Records contained in a dataset:
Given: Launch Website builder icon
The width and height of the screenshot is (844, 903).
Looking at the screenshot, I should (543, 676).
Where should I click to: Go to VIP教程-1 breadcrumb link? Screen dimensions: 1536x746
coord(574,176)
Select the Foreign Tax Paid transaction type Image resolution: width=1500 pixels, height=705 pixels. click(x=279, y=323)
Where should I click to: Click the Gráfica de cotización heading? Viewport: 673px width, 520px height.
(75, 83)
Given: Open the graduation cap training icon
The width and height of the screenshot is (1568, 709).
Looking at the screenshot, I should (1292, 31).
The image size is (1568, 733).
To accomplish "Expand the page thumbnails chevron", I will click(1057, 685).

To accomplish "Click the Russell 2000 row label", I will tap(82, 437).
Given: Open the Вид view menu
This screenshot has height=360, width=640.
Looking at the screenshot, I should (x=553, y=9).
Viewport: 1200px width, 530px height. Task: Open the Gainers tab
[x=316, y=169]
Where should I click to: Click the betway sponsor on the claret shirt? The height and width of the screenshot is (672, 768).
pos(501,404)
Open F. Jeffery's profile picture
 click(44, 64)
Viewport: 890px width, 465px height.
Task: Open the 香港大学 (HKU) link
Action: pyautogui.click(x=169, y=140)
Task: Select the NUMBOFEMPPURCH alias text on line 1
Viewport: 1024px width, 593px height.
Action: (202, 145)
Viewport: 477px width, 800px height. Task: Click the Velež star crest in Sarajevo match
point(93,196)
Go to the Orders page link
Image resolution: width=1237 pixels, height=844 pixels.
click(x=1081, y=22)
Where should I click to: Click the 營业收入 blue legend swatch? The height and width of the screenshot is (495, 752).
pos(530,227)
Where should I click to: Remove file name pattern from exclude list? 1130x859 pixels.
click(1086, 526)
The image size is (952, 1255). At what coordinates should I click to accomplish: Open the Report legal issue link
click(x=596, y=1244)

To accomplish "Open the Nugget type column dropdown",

▶ [Exercise]
Whenever the word "type" occurs in a line above, copy that line.

▶ [Exercise response]
Select the Foreign Tax Paid transaction type Image resolution: width=1500 pixels, height=705 pixels. click(x=279, y=323)
To accomplish "Open the Nugget type column dropdown",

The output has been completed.